Until the formation of the Conservative-Liberal Democrat coalition following the May 2010 general election, Verma was an Opposition Whip and Conservative Spokesperson in the House of Lords on Education and Skills and for Health. In 2010 she became a Government Whip and Spokesperson for the Cabinet Office, International Development, and Equalities and Women's Issues.

She was Parliamentary Under-Secretary of State in the Department of Energy and Climate Change from 2012 to 2015, and then for International Development from May 2015 to July 2016.

When the new Theresa May ministry was formed in July 2016, following the resignation of David Cameron, Verma was not included in it.

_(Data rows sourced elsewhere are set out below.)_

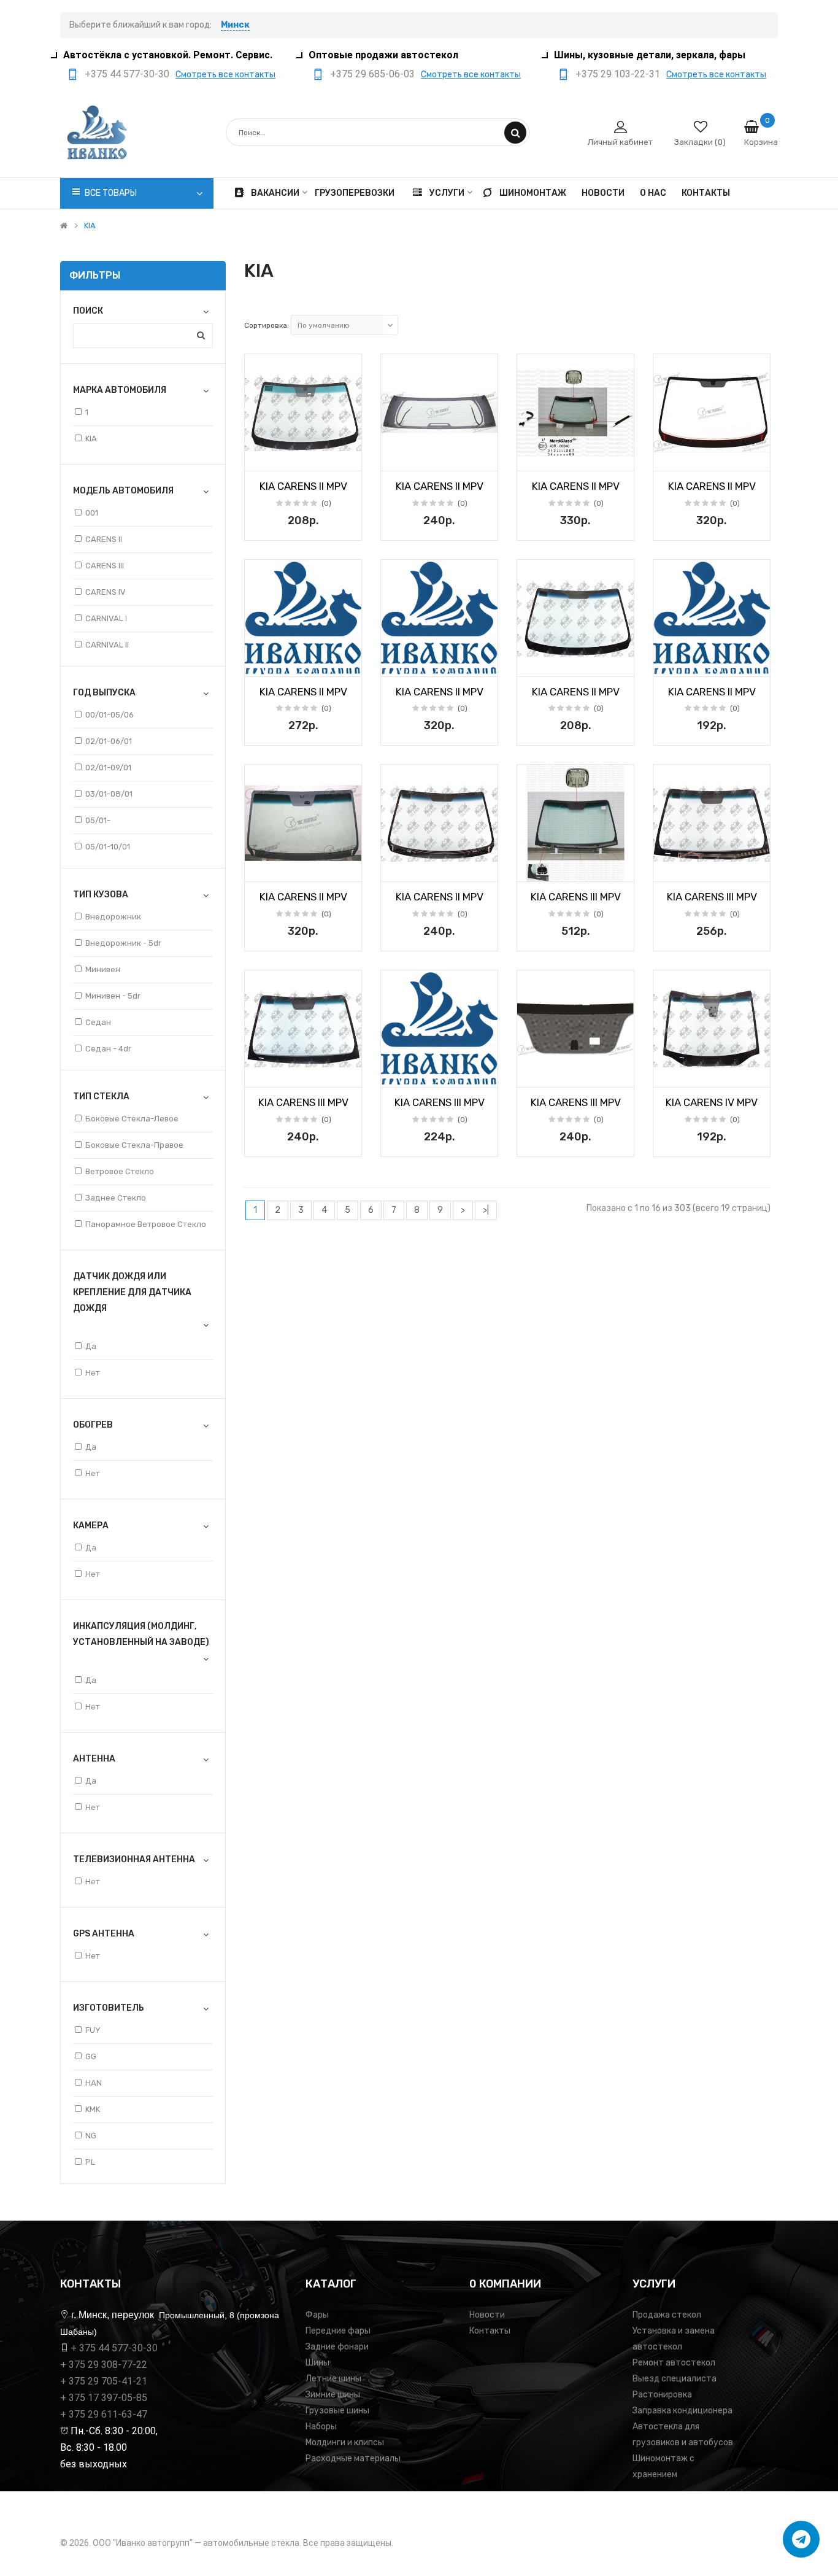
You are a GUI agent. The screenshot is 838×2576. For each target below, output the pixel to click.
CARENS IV (105, 592)
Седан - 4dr (108, 1048)
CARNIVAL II (107, 644)
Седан (98, 1022)
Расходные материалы (353, 2458)
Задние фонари (337, 2347)
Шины (317, 2362)
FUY (93, 2030)
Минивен (102, 969)
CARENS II (103, 539)
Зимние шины (333, 2394)
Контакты (489, 2331)
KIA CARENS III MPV (576, 897)
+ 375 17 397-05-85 (103, 2398)
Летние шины (333, 2378)
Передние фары (338, 2331)
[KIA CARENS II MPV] (303, 412)
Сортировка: (266, 325)
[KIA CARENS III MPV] (575, 823)
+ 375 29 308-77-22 (103, 2364)
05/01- (97, 820)
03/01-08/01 (109, 794)
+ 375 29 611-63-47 (103, 2414)
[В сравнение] (347, 457)
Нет (92, 1372)
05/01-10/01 (107, 846)
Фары (317, 2315)
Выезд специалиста (674, 2378)
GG (90, 2056)
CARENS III (104, 565)
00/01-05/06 (109, 714)
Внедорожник (113, 916)
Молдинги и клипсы (345, 2442)
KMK (92, 2109)
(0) (326, 503)
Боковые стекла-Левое (132, 1118)
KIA (90, 226)
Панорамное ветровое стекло (145, 1224)
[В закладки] (258, 457)
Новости (487, 2315)
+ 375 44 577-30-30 (114, 2348)
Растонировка (662, 2394)
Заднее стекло (115, 1197)
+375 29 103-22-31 (617, 74)
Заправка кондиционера (682, 2410)
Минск (235, 25)
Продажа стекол (666, 2315)
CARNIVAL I (106, 618)
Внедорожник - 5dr (123, 943)
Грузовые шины (337, 2410)
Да (90, 1346)
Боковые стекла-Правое (134, 1145)
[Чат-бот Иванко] (801, 2539)
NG (90, 2135)
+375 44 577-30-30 (127, 74)
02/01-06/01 (108, 741)
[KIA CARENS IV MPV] (711, 1028)
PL (90, 2162)
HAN (93, 2082)
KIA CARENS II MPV (303, 486)
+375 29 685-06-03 (372, 74)
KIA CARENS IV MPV (712, 1102)
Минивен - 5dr (112, 995)
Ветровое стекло (119, 1171)
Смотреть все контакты (225, 74)
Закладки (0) (700, 142)
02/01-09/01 (108, 767)
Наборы (321, 2426)
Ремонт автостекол (673, 2362)
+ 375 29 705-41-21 (103, 2381)
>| (486, 1210)
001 (91, 512)
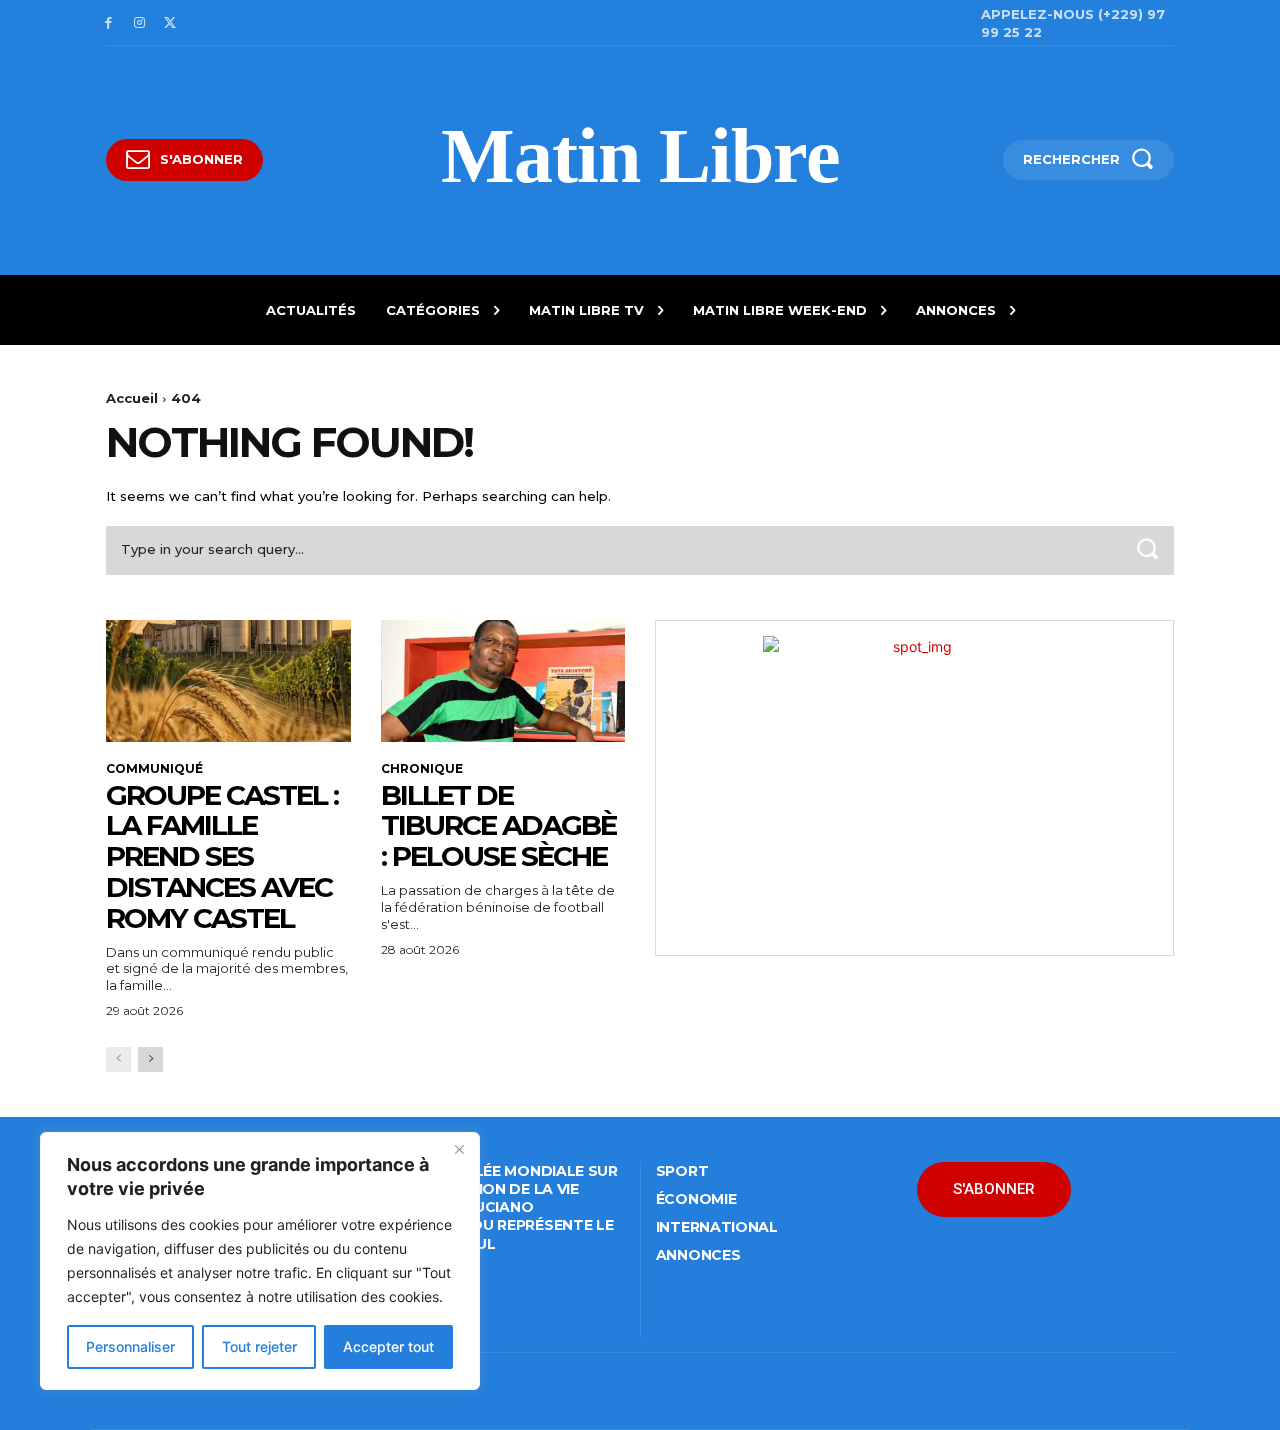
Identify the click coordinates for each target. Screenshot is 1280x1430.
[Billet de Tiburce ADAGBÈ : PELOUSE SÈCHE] (503, 681)
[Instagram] (139, 23)
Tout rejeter (259, 1346)
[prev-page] (118, 1059)
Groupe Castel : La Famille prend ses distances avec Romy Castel (222, 856)
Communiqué (154, 769)
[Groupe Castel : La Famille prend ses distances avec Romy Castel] (228, 681)
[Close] (459, 1149)
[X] (170, 23)
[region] (260, 1261)
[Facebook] (108, 23)
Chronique (422, 769)
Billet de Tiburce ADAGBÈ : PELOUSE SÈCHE (498, 826)
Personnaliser (130, 1346)
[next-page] (150, 1059)
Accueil (132, 398)
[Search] (1147, 550)
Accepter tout (388, 1346)
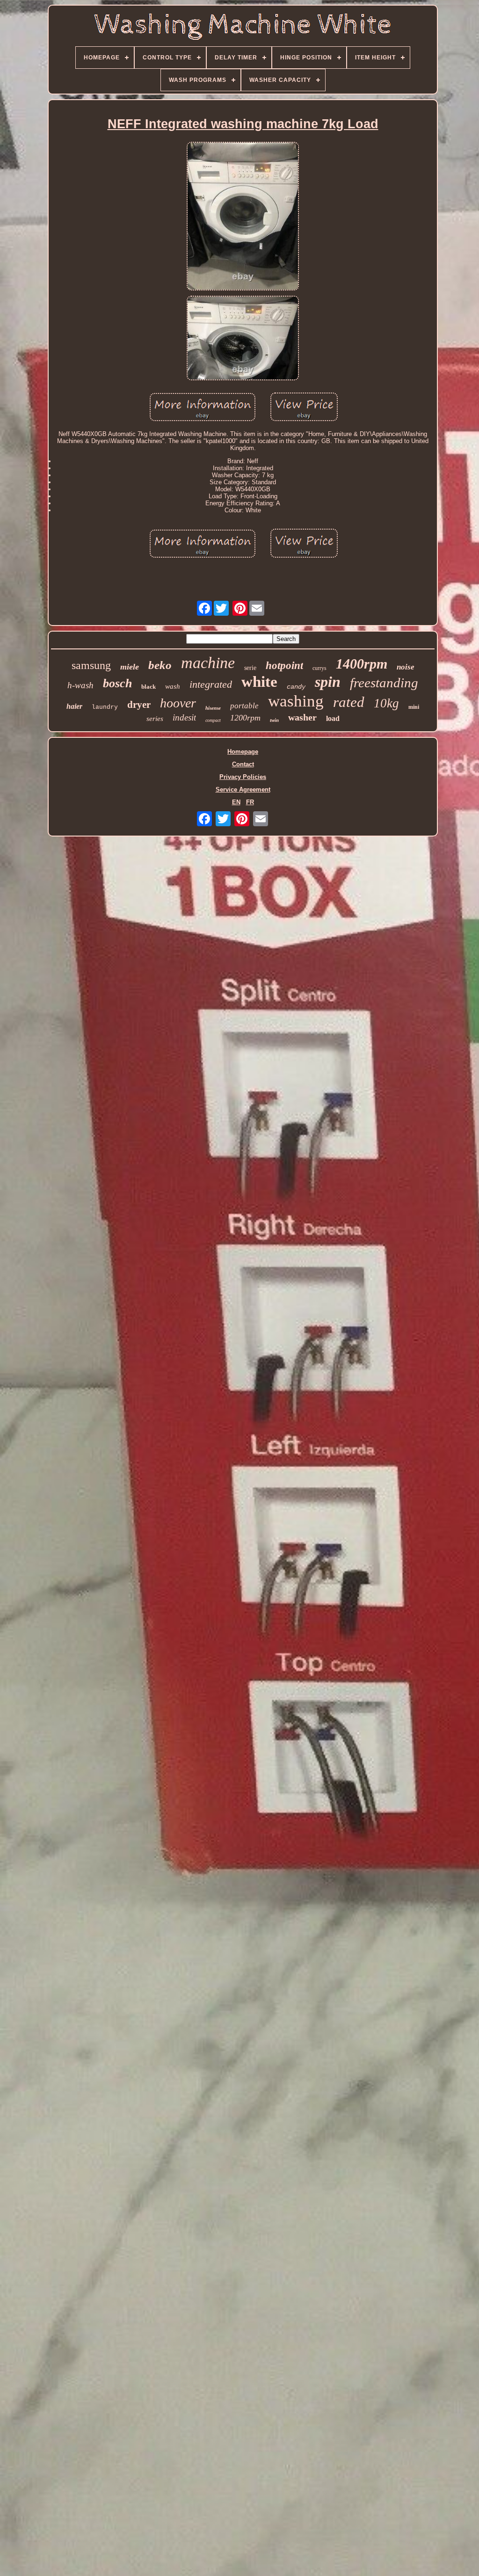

Verma was adopted as the Conservative candidate for the position of directly elected Mayor of Leicester in 2019. She lost to Labour's Peter Soulsby, coming second with 14,519 votes compared to Sir Peter's 51,444 votes. Later that year she as Ministerial Champion for Tackling Violence Against Women and Girls Overseas, was chosen to chair the UN Women's national committee for three years.

In September 2020 Verma apologised for not consulting the Advisory Committee on Business Appointments before taking a directorship in a family firm which made solar power contracts with the controversial Government of Uganda led by General Yoweri Museveni. However, she denied any wrongdoing and stated “I am truly sorry for my misunderstanding of the rules which I accept is my failing and sincerely hope that the committee will accept my deepest regret at this failure. I would not deliberately disrespect the rules and sincerely apologise to the committee”.

==University of Roehampton==
In April 2022, Baroness Verma was appointed Chancellor of the University of Roehampton. She was formally invested as Chancellor in a ceremony on 18 May 2023.